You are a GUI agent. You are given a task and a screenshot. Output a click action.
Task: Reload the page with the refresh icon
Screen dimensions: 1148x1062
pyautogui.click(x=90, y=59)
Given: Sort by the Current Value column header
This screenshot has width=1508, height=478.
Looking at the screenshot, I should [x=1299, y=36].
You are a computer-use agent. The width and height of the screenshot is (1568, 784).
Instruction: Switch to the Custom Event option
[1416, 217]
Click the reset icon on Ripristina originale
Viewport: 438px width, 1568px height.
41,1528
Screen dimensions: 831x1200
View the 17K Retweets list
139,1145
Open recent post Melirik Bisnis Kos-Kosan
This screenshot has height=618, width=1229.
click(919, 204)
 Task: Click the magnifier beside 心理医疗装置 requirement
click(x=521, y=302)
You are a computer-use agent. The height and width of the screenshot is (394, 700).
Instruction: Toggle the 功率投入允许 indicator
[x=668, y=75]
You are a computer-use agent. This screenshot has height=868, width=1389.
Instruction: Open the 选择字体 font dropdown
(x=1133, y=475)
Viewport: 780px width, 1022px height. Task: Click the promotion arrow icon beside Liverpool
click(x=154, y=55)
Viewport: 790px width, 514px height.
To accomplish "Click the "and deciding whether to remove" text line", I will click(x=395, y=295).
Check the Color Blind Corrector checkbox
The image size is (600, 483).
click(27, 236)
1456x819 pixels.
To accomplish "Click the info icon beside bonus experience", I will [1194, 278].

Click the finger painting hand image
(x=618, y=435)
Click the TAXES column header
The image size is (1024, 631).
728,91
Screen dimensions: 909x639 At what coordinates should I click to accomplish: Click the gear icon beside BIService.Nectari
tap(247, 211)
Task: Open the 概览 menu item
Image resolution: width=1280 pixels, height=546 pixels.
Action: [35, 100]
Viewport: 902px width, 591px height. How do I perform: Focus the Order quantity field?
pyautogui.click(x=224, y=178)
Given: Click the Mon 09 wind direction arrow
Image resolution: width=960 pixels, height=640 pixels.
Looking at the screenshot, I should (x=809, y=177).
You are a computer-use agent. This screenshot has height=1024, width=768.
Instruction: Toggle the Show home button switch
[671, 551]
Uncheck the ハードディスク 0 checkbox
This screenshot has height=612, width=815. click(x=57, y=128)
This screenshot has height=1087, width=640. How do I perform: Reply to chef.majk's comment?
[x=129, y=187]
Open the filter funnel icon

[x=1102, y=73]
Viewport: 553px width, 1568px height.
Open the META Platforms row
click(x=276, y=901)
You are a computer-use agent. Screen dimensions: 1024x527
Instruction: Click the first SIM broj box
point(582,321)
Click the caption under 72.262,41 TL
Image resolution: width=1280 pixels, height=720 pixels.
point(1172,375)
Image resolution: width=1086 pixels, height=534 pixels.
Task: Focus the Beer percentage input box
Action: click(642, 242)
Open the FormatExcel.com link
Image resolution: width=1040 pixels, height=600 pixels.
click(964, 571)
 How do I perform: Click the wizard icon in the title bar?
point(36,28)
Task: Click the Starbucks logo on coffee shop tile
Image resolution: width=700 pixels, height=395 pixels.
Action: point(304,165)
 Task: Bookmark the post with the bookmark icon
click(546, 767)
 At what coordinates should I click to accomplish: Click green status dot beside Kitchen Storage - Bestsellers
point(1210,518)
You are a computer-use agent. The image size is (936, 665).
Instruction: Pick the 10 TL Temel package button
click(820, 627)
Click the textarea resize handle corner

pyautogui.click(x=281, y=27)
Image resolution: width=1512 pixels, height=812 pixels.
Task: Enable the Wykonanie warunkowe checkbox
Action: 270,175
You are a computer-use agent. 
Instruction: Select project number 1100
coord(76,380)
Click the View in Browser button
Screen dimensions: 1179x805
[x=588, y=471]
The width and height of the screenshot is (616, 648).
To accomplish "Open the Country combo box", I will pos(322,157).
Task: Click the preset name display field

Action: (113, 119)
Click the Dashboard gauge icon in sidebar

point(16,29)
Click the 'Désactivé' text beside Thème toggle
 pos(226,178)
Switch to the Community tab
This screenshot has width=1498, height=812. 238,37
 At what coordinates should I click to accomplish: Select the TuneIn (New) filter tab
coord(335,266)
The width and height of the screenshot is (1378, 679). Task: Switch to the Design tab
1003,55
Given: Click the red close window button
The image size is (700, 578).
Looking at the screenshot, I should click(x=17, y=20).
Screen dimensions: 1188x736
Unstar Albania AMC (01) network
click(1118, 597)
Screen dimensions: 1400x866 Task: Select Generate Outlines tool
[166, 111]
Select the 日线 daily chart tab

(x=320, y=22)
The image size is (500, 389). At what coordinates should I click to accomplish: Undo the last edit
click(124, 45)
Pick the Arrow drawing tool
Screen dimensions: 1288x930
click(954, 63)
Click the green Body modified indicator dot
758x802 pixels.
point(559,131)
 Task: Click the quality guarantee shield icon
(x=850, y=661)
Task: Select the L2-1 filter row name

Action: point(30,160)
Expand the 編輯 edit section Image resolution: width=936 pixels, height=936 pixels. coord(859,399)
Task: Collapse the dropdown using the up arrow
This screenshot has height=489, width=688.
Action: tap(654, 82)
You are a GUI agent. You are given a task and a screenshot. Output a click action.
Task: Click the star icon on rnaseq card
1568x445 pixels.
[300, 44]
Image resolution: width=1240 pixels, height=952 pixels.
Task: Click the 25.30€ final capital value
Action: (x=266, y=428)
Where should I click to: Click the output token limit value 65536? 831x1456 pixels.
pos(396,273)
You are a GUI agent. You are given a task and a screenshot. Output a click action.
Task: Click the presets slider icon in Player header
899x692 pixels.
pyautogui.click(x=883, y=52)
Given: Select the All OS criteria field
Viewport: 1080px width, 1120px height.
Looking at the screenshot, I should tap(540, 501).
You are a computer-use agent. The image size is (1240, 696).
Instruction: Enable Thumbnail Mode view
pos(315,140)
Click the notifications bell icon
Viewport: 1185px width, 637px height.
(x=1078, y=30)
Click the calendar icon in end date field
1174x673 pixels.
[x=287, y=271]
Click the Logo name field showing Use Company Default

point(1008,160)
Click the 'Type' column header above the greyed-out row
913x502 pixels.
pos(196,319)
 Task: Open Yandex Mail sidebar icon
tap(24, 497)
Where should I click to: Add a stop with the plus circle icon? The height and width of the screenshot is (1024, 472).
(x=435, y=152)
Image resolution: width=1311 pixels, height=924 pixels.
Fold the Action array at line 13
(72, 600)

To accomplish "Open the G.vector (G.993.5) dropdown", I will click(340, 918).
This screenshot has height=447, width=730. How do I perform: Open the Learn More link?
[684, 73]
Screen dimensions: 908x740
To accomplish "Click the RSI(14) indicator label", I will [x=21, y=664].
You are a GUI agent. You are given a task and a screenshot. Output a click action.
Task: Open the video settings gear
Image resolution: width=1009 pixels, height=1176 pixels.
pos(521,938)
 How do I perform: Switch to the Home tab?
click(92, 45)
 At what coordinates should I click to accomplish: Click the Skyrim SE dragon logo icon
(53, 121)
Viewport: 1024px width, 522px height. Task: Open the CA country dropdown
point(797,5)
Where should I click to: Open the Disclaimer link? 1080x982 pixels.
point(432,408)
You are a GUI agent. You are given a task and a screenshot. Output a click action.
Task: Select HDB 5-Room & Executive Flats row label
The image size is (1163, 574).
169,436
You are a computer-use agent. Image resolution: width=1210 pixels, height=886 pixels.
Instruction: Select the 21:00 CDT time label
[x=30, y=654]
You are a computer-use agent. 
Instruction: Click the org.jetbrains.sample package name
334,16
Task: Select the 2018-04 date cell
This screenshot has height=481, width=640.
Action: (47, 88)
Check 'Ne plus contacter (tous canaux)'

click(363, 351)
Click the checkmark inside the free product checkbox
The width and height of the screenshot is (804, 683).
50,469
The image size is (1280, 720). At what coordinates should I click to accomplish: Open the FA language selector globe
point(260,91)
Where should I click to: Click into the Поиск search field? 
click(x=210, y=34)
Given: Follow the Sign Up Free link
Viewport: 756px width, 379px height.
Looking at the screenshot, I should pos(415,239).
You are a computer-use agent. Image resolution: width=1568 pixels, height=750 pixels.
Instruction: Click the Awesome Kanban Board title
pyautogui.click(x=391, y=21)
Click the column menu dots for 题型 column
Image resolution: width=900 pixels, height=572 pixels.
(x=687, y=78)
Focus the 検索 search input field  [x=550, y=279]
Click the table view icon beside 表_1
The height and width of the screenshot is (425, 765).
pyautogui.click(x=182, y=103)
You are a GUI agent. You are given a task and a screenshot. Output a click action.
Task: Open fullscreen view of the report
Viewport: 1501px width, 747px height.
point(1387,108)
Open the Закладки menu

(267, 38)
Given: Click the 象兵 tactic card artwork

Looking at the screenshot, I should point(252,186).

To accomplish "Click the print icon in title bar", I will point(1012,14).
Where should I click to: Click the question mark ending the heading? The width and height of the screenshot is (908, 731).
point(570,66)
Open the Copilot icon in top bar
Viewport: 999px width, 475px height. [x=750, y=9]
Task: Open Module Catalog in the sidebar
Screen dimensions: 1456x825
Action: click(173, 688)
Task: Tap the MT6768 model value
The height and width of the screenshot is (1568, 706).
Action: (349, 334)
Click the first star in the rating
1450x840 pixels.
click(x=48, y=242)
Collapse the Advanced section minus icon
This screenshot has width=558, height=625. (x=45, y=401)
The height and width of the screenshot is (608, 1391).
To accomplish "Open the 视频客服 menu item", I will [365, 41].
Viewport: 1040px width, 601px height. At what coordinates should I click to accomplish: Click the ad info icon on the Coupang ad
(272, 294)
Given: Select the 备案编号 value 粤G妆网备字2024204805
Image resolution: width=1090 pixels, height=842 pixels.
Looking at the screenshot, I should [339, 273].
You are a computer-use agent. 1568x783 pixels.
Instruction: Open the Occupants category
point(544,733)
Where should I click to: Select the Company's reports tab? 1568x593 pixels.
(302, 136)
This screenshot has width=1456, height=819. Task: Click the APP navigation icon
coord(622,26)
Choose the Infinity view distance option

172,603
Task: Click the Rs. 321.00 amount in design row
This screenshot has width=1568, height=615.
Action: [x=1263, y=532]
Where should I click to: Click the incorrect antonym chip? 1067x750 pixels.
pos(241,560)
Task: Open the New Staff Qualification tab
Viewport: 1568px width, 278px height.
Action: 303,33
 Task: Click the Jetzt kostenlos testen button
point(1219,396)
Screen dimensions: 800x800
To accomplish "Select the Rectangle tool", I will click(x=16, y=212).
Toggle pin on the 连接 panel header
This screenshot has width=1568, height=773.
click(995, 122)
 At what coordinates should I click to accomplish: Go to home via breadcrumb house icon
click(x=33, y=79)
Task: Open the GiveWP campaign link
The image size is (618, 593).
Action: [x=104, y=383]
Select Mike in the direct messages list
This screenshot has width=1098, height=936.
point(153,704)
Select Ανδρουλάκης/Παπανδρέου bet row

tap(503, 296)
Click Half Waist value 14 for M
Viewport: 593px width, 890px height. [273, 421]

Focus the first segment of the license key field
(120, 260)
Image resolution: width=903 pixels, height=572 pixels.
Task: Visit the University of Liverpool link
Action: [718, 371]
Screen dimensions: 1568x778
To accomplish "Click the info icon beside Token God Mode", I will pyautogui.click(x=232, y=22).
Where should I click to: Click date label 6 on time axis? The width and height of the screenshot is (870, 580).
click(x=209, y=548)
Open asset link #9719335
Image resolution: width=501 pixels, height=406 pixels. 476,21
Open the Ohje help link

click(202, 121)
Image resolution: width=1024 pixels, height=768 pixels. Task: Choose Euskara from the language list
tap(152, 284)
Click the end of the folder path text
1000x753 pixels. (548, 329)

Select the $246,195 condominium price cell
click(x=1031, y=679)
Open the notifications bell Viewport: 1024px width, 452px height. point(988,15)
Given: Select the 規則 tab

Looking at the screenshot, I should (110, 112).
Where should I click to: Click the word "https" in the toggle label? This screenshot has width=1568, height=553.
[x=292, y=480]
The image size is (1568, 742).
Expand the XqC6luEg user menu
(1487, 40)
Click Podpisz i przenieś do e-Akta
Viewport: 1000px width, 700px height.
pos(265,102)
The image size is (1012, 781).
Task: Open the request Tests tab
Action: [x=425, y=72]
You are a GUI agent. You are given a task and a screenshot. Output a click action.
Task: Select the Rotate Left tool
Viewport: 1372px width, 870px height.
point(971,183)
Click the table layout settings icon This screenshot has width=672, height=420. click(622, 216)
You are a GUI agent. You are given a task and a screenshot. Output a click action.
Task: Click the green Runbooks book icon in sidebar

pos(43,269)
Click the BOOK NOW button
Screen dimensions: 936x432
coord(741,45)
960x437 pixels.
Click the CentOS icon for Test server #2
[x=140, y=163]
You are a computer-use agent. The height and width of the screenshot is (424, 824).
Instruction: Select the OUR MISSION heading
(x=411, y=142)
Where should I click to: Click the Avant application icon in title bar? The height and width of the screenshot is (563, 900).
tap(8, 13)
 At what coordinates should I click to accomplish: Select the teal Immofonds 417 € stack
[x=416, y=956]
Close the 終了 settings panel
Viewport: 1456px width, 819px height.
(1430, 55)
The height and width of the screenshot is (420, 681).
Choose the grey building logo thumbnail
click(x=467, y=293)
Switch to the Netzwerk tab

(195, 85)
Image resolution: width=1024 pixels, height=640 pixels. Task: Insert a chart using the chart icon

> ASSIGNED TASK
Each line of the listing above that contains the word "panel" is to be copied.

> ANSWER BELOW
Toggle pin on the 连接 panel header
Close the 終了 settings panel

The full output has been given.